- [Exercise inputs]:
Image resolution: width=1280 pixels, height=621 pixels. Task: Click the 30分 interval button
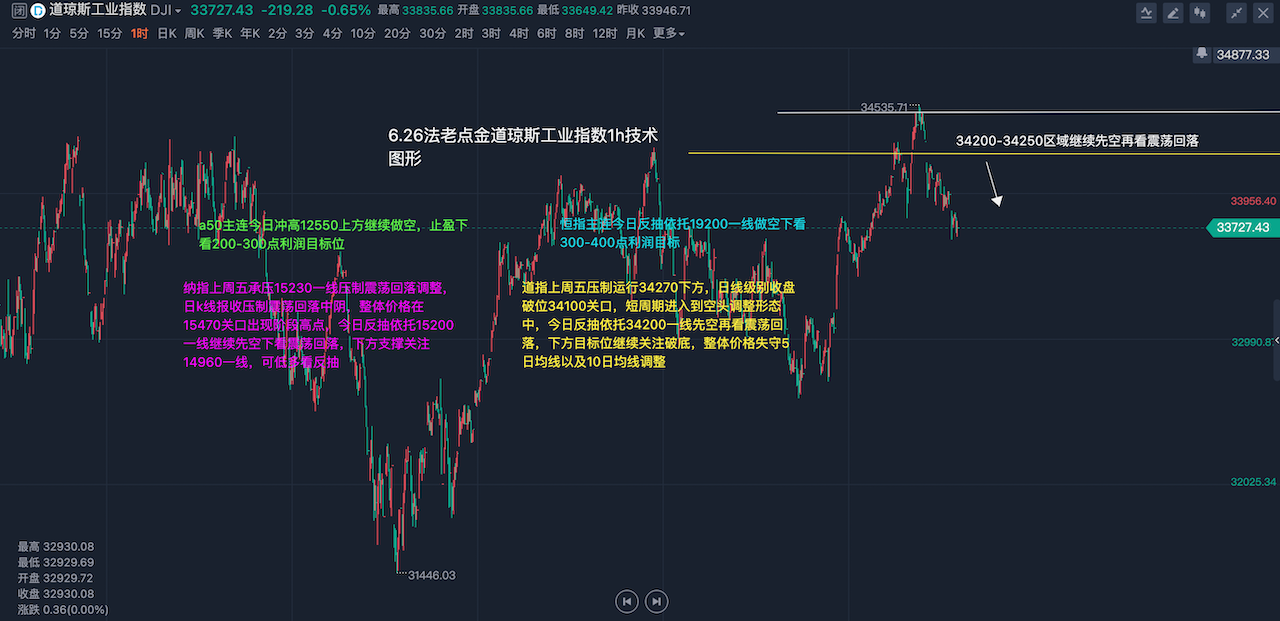click(x=433, y=33)
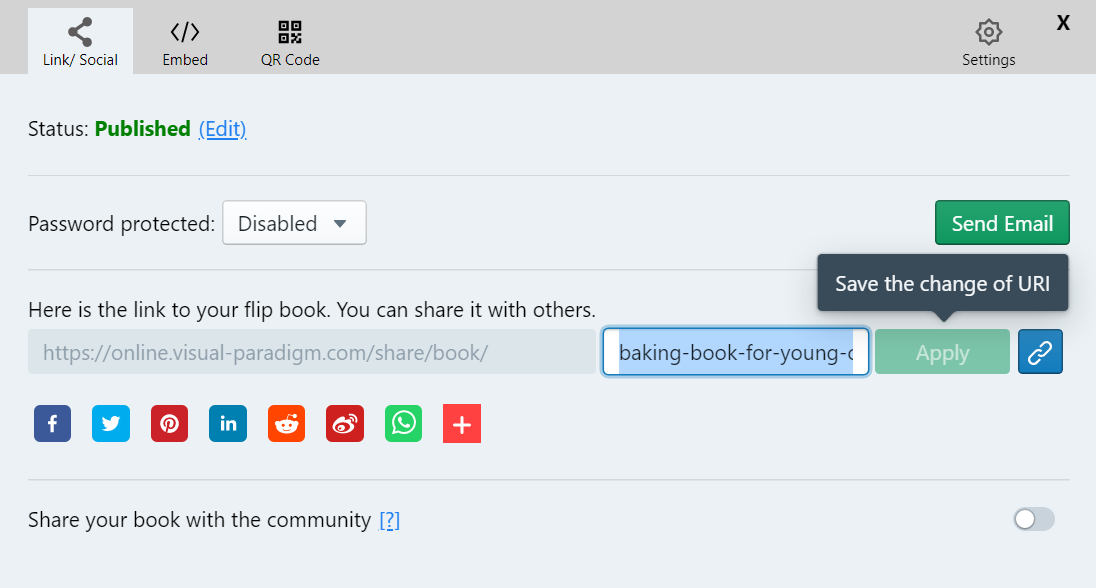
Task: Open more sharing options plus icon
Action: [462, 423]
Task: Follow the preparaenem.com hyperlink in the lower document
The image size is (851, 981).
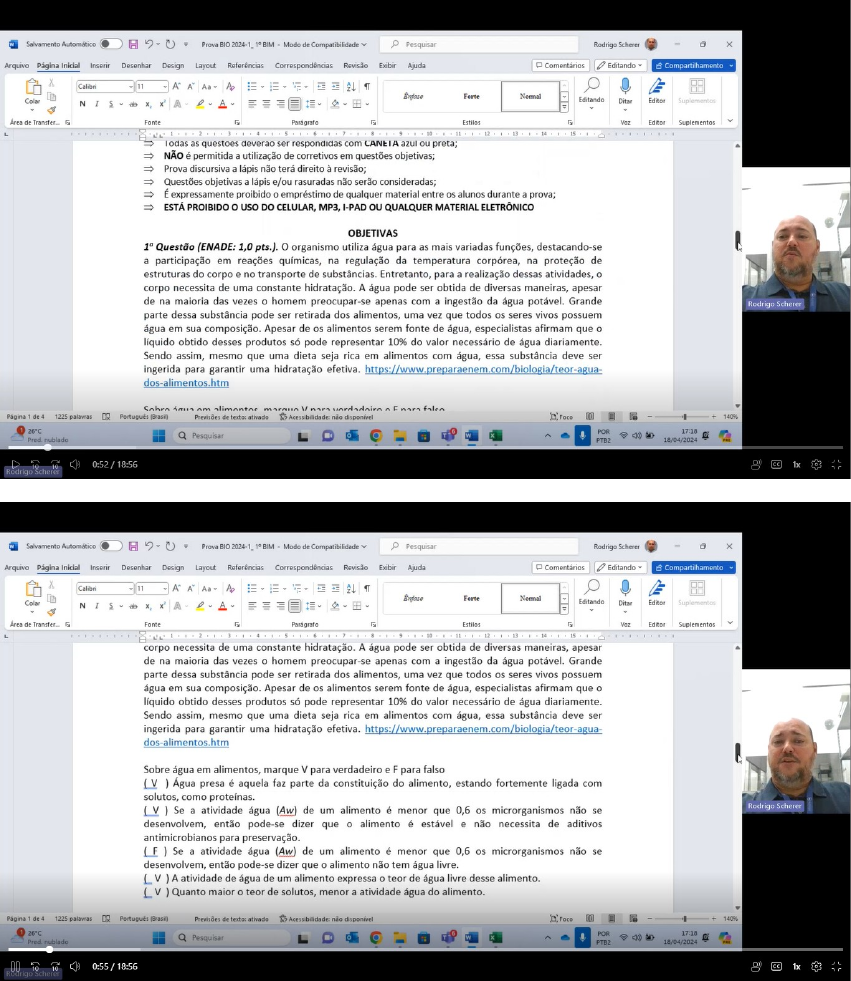Action: pyautogui.click(x=483, y=730)
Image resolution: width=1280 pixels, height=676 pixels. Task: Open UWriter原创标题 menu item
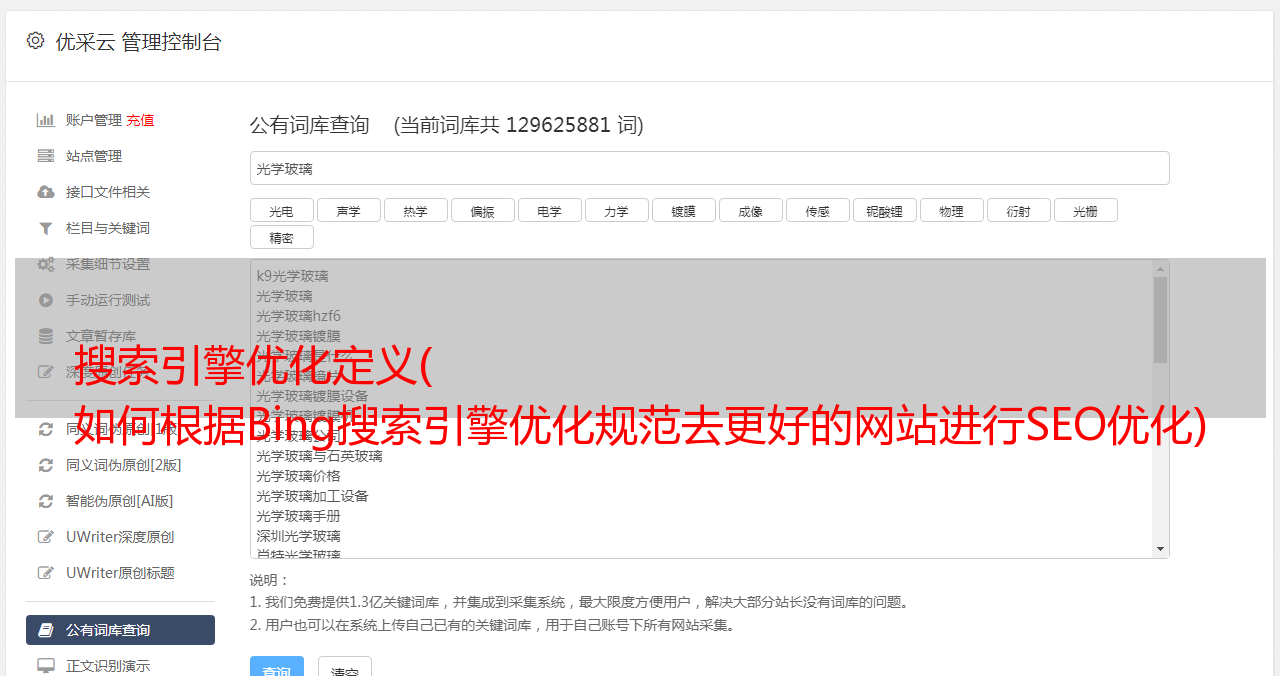120,573
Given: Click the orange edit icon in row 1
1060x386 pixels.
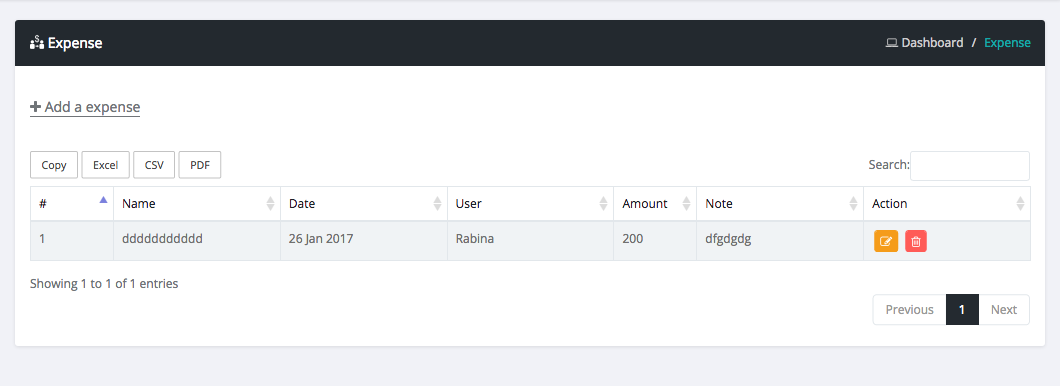Looking at the screenshot, I should pos(886,241).
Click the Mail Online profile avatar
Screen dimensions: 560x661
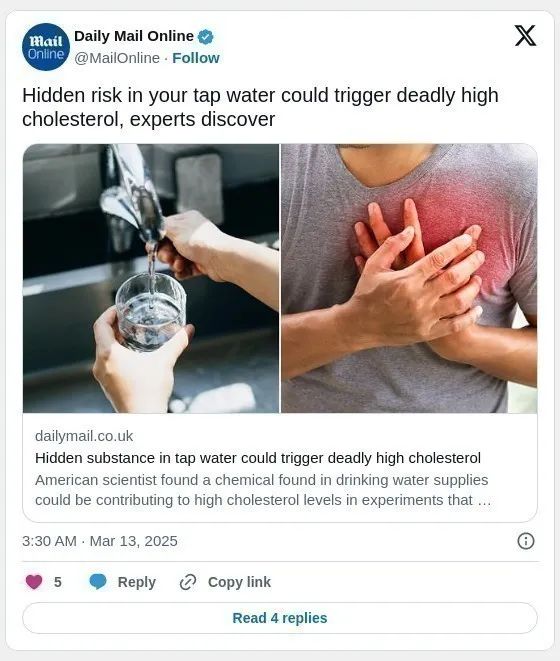click(46, 47)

- [Directions]: Please print every item above word for word, leaving the pictures out.

- [Exercise solution]:
Image resolution: width=1280 pixels, height=621 pixels. Task: Click the 30分 interval button
click(x=433, y=33)
Task: Open more sharing options plus icon
Action: [462, 423]
Task: Follow the preparaenem.com hyperlink in the lower document
The image size is (851, 981).
Action: pyautogui.click(x=483, y=730)
Image resolution: width=1280 pixels, height=676 pixels. Task: Open UWriter原创标题 menu item
120,573
Given: Click the orange edit icon in row 1
1060x386 pixels.
Looking at the screenshot, I should pos(886,241).
Click the Mail Online profile avatar
Screen dimensions: 560x661
click(46, 47)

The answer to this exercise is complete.